I'm not sure if this is substantial enough for your interest but the director Gurinder Chadha took part in 'Who do you think you Are?' (UK version) and I never forgot it. She wanted to explore the Kenyan 'branch' of her family. She met with her uncle to discuss the rumour that one of her great uncles lived and had a child with an African woman. She notes the denial in her family that this relationship ever existed. One of her uncles talks about it openly, however. They start talking about it around 5:58.

Here it is.
posted by ihaveyourfoot at 4:51 AM on September 2, 2016

This episode of Don't Tell the Bride is about an Indian English girl and a Black English boy getting married. Her family have no interest in attending their wedding. It is not explicitly said why but it's certainly 'felt'. I think it's going to be difficult to find something where the family explicitly says 'we don't approve because he/she is black'. It's more 'hidden' than that. Apologies if this doesn't meet your criteria but their absence speaks louder than anything they could have said.
posted by ihaveyourfoot at 4:59 AM on September 2, 2016 [4 favorites]

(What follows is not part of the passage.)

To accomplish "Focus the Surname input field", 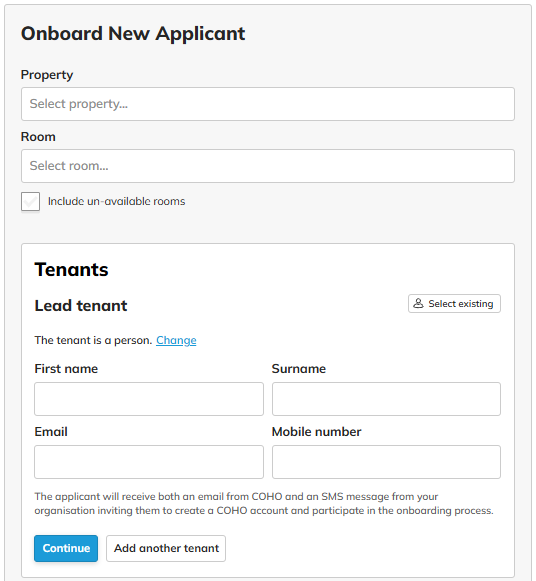I will (386, 399).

Response by poster: ihaveyourfoot, I am no necessarity looking for 'problematic' examples. In fact, I'd also be interested in cases where both sides embrace such a relationship. Also, my focus is really on Indians from the sub-continent dating blacks from Africa. But thanks for sharing. Keep throwing.
posted by Kwadeng at 5:27 AM on September 2, 2016

I know a woman whose dad is Kenyan (indigenous Kenyan, I'm not sure which ethnic group though) and whose mother is Bangladeshi (not India but hopefully still somewhat relevant given the close geographic link!). As far as I can tell, the mother's family was fine with it.
posted by Enchanting Grasshopper at 6:15 AM on September 2, 2016

My British-Indian (hindu) cousin from the UK married a doctor from Uganda. Both families were very supportive of the relationship. My couple met at Harvard and began dating a few years later. They now live in the States and have just given birth to a beautiful baby girl.
posted by orangutan at 6:48 AM on September 2, 2016

Best answer: A couple of my friends who are in Indian (-American)/Black (American) marriages occasionally use the word "Blindian" as a descriptor - it definitely turns up a lot of blogs, tumblrs, etc. that you might find interesting. Also some stuff about a dog named Blind Ian.
posted by mskyle at 6:54 AM on September 2, 2016 [2 favorites]

I'm Sri Lankan/ Nepalese. This is not Indian, I know, but our cultural values and traditions are almost identical to the sub-continent. My boyfriend (we're not married, oh the travesty!) is Kenyan. My family is very conservative. Immediate family - parents, grandparents, sibling - had zero issues with our relationship. They are happy for me because we're great together. They love him and adore our newborn son.

Extended family - a bunch of gossipy, nosy, staid dinosaurs - expressed the astonishingly asinine concern of theirs that our son is dark-skinned. One aunt whose daughter's friend is married to an African-American asked if my boyfriend had "shown any thuggish behavior." Literally. Verbatim. I couldn't even begin to explain to her the multitude of sins she'd committed with that statement in one fell swoop. I'm able to ignore them because they live on the other side of the continent from me here in the States and we see each other once every two years, if that. Preserving my relationship with them is important because my grandmother and mom love them but when they're gone neither I nor my son nor my boyfriend need to be exposed to that kind of ignorant deprecation.